Wie soll es weitergehen mit der Hilfe?

In einem Rechenschaftsbericht auf der eigenen Internetseite will der Spendenkonvoi offenlegen, wo das Geld und die Sachspenden geblieben sind. Und die Helfer machen sich derweil Gedanken, wie es weitergehen soll: „Wollen wir die Flexibilität einer Privatinitiative behalten oder brauchen wir die Struktur eines Vereins, um zum Beispiel auch Spendenquittungen ausstellen zu können?“, beschreibt Beatrice Haller die Fragestellung.

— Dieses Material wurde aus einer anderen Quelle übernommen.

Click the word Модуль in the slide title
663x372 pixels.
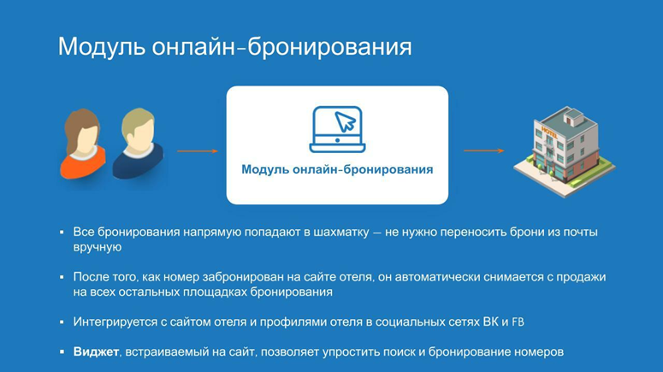[102, 47]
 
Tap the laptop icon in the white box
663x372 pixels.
[337, 129]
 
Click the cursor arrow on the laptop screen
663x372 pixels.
[346, 121]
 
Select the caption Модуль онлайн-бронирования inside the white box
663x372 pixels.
[337, 169]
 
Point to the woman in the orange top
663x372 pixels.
[82, 144]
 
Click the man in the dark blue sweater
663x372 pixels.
[138, 144]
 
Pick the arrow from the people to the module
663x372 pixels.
[198, 151]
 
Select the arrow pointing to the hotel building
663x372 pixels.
[484, 151]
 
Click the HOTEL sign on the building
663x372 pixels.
[549, 132]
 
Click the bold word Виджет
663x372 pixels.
[96, 351]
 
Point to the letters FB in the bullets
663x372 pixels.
[518, 322]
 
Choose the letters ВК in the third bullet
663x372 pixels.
[490, 322]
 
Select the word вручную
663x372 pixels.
[98, 247]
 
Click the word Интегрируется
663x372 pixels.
[115, 322]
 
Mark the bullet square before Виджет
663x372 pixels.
[62, 351]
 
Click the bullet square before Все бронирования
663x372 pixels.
[62, 232]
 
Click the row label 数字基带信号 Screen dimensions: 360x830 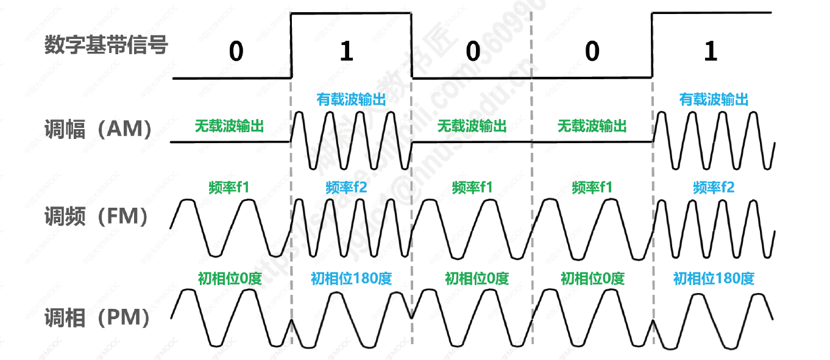(106, 44)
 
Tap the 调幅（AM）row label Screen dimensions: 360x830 (98, 129)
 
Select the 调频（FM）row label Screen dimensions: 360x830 (97, 216)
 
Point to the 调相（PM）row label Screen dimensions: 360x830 (98, 317)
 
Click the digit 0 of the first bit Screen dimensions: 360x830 (236, 52)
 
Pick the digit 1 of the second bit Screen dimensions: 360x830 (346, 52)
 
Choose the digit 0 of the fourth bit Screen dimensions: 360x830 (592, 52)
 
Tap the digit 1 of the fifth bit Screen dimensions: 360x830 (710, 52)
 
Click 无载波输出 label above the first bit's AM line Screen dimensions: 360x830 (229, 126)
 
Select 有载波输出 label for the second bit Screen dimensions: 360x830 (351, 99)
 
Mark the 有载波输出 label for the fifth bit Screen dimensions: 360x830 (714, 99)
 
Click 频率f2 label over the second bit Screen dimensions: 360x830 (347, 187)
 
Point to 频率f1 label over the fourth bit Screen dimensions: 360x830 (592, 187)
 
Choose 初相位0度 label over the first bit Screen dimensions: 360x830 (230, 279)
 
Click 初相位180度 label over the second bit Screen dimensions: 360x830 (351, 279)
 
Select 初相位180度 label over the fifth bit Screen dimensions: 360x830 (714, 279)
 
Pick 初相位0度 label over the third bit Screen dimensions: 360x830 (477, 279)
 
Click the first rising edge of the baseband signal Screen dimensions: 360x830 (292, 46)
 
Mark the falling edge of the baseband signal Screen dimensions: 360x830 (412, 46)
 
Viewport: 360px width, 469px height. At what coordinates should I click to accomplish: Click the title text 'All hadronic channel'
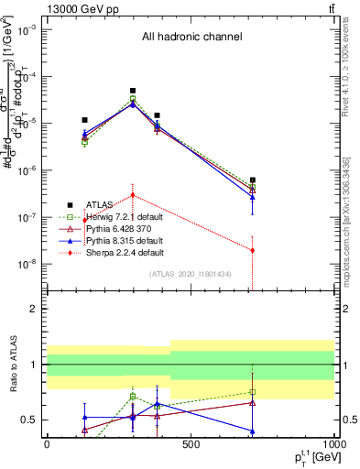tap(191, 38)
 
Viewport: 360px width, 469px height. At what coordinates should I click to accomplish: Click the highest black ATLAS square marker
tap(133, 91)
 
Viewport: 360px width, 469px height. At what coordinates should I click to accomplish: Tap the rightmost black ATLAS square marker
tap(252, 180)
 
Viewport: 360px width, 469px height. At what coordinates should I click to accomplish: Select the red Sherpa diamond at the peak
tap(133, 195)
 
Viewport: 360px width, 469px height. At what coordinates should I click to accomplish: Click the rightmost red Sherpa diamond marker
tap(252, 250)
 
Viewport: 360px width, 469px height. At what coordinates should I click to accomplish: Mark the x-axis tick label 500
tap(190, 444)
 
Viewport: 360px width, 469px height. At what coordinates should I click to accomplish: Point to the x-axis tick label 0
tap(47, 444)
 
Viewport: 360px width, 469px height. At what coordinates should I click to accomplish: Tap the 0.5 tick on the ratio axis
tap(32, 420)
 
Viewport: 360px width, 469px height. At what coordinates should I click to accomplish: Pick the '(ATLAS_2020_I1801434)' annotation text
tap(191, 274)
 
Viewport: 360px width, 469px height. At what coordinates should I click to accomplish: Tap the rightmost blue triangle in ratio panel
tap(252, 431)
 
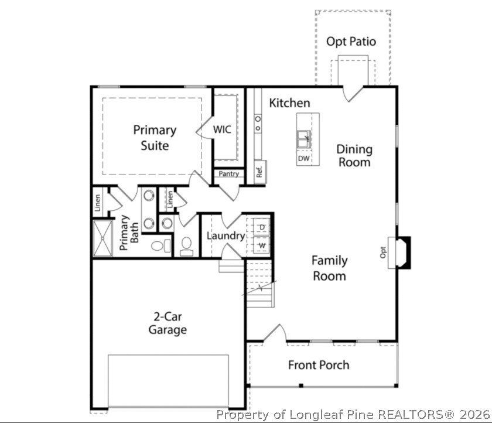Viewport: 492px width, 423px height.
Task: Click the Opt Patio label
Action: pyautogui.click(x=351, y=42)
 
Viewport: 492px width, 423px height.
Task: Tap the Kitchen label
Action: pyautogui.click(x=289, y=103)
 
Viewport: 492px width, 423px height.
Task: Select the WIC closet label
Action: pyautogui.click(x=222, y=129)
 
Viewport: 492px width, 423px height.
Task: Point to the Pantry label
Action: pyautogui.click(x=228, y=174)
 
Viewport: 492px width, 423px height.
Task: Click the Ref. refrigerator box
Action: pyautogui.click(x=259, y=172)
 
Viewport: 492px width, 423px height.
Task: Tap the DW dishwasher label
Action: pyautogui.click(x=303, y=159)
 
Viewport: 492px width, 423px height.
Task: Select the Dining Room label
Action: pyautogui.click(x=354, y=155)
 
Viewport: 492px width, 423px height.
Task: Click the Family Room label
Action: pyautogui.click(x=329, y=268)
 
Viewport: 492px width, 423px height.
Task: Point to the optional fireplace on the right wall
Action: pyautogui.click(x=402, y=251)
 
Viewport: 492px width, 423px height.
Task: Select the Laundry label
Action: pyautogui.click(x=226, y=236)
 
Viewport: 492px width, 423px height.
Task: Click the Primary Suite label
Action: pyautogui.click(x=155, y=137)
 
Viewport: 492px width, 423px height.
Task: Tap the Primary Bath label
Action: pyautogui.click(x=129, y=233)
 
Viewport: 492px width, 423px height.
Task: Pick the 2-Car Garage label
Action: pyautogui.click(x=168, y=323)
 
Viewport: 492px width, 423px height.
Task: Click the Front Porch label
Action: pyautogui.click(x=318, y=365)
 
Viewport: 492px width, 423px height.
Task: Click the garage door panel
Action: pyautogui.click(x=168, y=381)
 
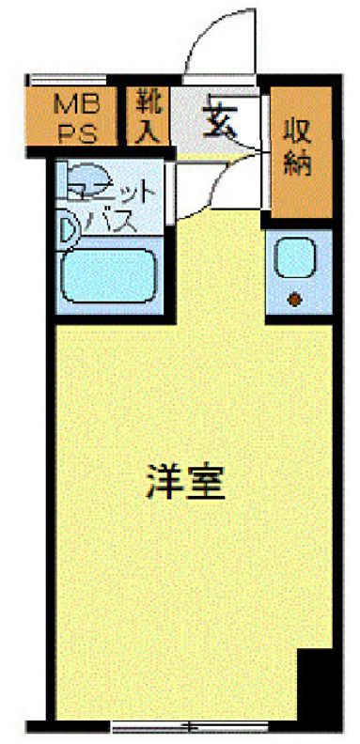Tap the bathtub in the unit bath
pos(108,273)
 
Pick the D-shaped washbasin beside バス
pos(69,227)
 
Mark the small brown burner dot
pos(295,301)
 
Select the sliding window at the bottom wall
pos(184,725)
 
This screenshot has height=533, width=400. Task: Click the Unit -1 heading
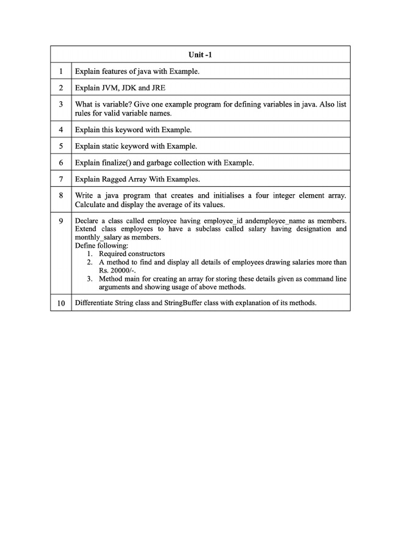coord(200,55)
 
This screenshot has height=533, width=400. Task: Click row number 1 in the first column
coord(61,71)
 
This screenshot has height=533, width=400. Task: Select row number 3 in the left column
coord(61,105)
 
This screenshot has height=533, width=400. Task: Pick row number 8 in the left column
coord(61,196)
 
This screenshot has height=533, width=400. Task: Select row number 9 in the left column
coord(61,221)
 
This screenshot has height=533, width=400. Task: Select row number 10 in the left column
coord(61,303)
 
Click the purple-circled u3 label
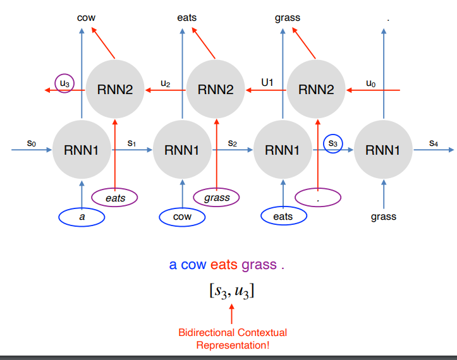[x=64, y=83]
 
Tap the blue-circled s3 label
[x=333, y=144]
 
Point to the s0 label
[x=32, y=143]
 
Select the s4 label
[x=433, y=143]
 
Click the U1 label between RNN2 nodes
[x=267, y=83]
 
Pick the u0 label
[x=371, y=83]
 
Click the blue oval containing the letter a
[x=82, y=217]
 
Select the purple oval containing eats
[x=116, y=198]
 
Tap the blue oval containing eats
[x=283, y=217]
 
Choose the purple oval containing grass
[x=217, y=198]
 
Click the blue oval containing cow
[x=182, y=217]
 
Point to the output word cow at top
[x=86, y=18]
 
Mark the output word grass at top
[x=288, y=18]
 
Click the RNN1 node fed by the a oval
[x=82, y=150]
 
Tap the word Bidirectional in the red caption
[x=205, y=332]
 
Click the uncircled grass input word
[x=384, y=217]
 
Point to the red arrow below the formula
[x=231, y=313]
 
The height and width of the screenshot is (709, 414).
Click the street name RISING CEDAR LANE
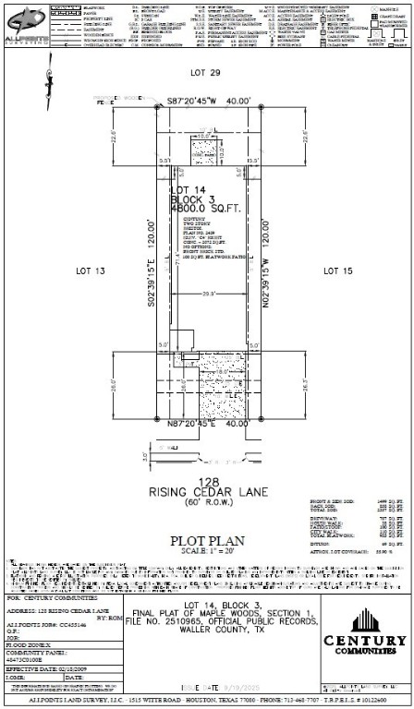click(206, 492)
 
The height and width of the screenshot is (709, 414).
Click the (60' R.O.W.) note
click(206, 503)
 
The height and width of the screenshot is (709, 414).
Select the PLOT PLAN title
click(206, 539)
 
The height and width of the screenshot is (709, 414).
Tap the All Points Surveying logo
click(25, 20)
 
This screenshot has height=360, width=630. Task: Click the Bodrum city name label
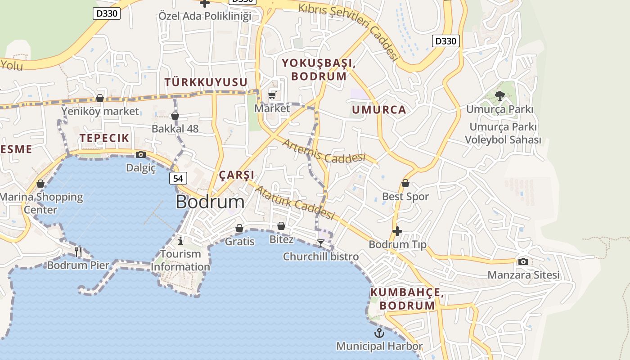click(210, 202)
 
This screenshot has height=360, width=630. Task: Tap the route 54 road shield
click(178, 178)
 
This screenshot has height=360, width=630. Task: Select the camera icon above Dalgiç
click(141, 155)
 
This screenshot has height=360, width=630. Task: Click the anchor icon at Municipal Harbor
click(379, 333)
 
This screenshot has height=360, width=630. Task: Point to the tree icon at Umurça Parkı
click(500, 95)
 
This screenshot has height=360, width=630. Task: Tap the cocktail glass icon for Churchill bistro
click(321, 243)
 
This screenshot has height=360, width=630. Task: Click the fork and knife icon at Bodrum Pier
click(78, 252)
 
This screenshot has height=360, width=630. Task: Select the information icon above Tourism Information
click(180, 241)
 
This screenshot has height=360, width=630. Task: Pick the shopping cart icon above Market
click(272, 95)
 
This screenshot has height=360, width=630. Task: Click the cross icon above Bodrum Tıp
click(397, 231)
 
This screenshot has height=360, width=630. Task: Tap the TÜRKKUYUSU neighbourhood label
click(206, 82)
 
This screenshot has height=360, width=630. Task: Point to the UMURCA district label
click(379, 110)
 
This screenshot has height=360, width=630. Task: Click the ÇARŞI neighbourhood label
click(237, 175)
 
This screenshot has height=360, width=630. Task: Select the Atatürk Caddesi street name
click(295, 203)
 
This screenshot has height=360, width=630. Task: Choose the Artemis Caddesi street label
click(324, 152)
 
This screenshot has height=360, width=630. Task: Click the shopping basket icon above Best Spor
click(405, 183)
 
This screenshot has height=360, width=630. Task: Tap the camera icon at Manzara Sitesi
click(523, 261)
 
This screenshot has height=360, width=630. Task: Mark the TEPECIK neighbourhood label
click(104, 138)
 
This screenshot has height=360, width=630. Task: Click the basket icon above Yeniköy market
click(100, 98)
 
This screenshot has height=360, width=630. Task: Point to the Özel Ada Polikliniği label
click(205, 16)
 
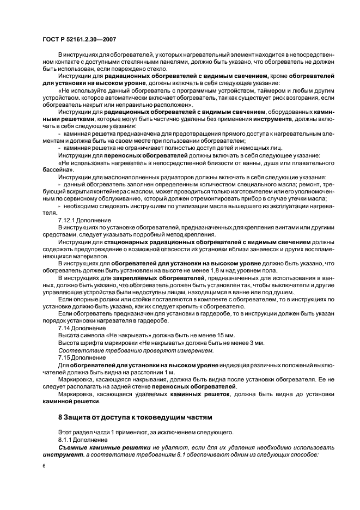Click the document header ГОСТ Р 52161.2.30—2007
click(x=78, y=40)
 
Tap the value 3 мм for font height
click(x=256, y=343)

Bisher funktionierte alles auf Vertrauensbasis: zwischen Spendern und Helfern sowie zwischen Helfern und den Initiativen vor Ort, von denen sie sich zuvor selbst ein Bild gemacht hatten. Wenn der Kölner Spendenkonvoi weiter wächst, wird das irgendwann so nicht mehr funktionieren.

Nur eines scheint sicher: Der Anlass für die Hilfsaktion wird so schnell nicht verschwinden. Die Balkanroute ist weiter einer der bevorzugten Wege in die EU. Und der Versuch, ihre Außengrenze zu überqueren, bleibt ein gefährliches Spiel.